The System Shock Remake is finally on the horizon and it can't come too soon - PAX West hands-on

Having grown up in video games, there are some titles that you just keep hearing about over and over again, sometimes as games to avoid and other times as games having a significant impact on gaming as a whole. System Shock is one such game that is part of the latter, and at PAX West, I got some hands-on time with the upcoming remake of the first game that would help define the immersive game genre for years to come. At long last, backers of this game have some light at the end of the tunnel.

Remade from the ground up, in System Shock, you play as a hacker that has to navigate around and survive against the rogue AI known as SHODAN, who has taken over the area where you live. As one of the progenitors of the Immersive Sim genre, you will have to find your own way around and figure out ways to get around the numerous enemies and traps that SHODAN has laid out for you. As a fan of this genre of games, particularly Deus Ex and Dishonored, it was a fun look into the past through modern-day glasses.


The demo available at PAX West drops you right in, with a new opening cinematic from the viewpoint of an AI drone trying to track down your character, the hacker, and their capture by the authorities. After your capture, you are forced to do a sketchy job for some powerful individual, get immediately knocked out, and the game begins. You quickly learn that something has gone wrong, and there are strange mutated humans skulking around the dimly neon-lit areas and various robots all attempting to kill you on site. With nothing but your witts, you start scavenging what you can find as you look for a way out. 

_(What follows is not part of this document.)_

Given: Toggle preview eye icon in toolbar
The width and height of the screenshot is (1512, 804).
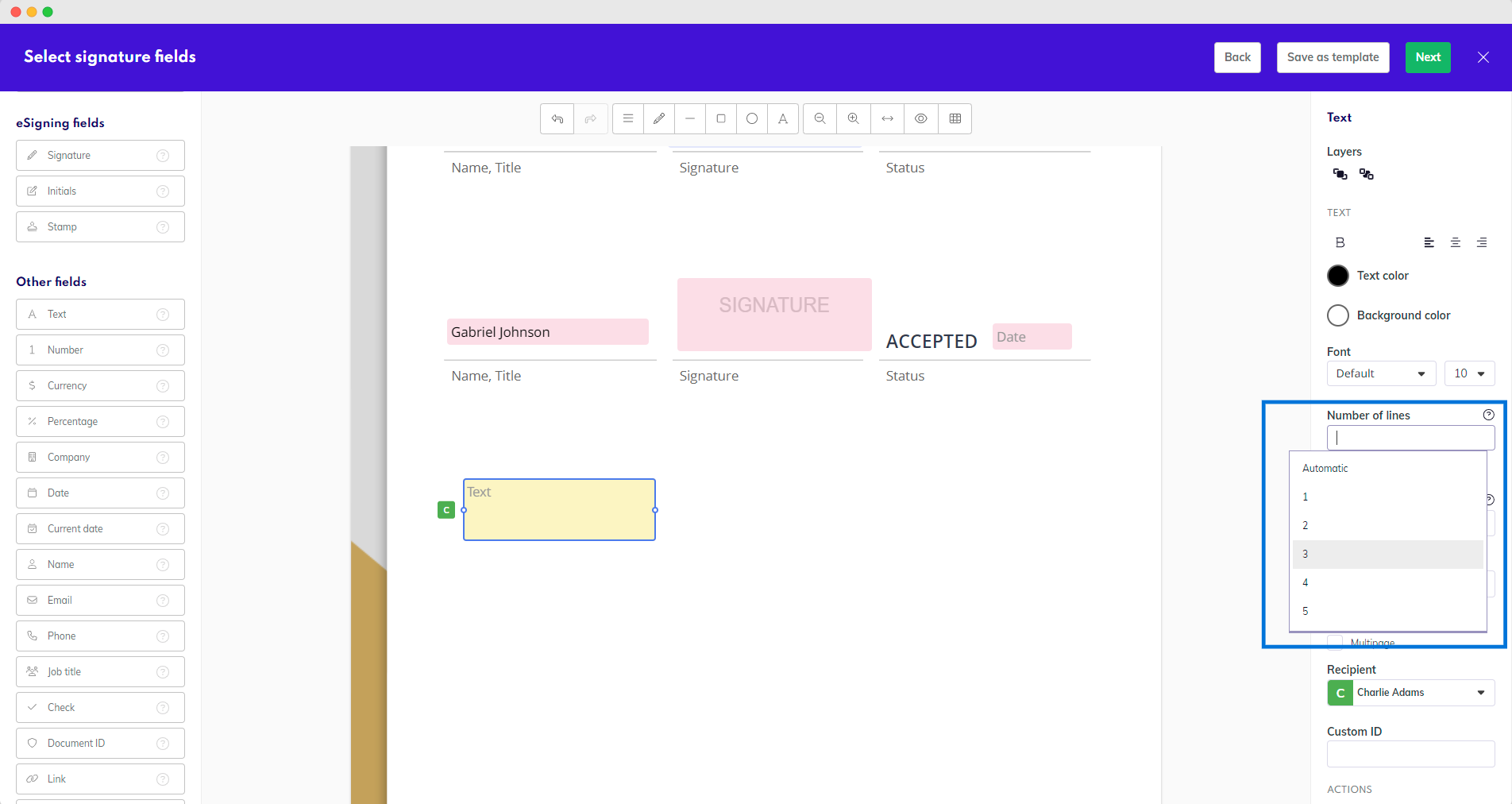Looking at the screenshot, I should coord(921,119).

I spent my time rummaging around, trying to find healing items and ammo to protect myself with and beat back some mutant-looking people that got too close. Even though I died (which unfortunately started me back at the very beginning of the demo), I simply found new paths and areas to explore that I had missed the first time. One thing that had been stressed to me was that this remake is still based heavily on a game from a far different time where the mentality of game design was a bit different where hand-holding the player was far less expected or encouraged. If you prefer your games to be more spelled out and point you in the right direction, System Shock may not be the game for you.

This version of the remake is made using Unreal, after having jumped shipped from Unity a couple of years into the game's initial development. The team at Nightdive Studios went with a retro-inspired aesthetic, with everything having 90’s inspired textures while still being 3D models, on top of some sort of pixelated filter, that everything comes across as a bit more classic as well. For me, I felt like the look works and is a unique approach that I haven’t seen before, and wouldn’t mind other remakes adopting going forward.


I opted to play through the demo with a mouse and keyboard, though controller support is available as well, and it felt smooth to play. It controlled as well as any other first-person titles I have played in recent memory, once again owing it to being developed from the ground up with modern hardware. I can’t speak to how it compares to the control scheme of the original, but it works well here in the remake.

The only real criticism I have with the System Shock Remake is that I can’t keep playing it. I came away from the demo incredibly impressed and excited to experience the rest of the game when it eventually comes out. Kickstarter backers and System Shock fans shouldn’t need to wait much longer, though, as it looks like the wait is almost over! In the meantime, I’ve decided to buy the original game on Steam to check out, just to see what I missed back in the day until I can play the remake again.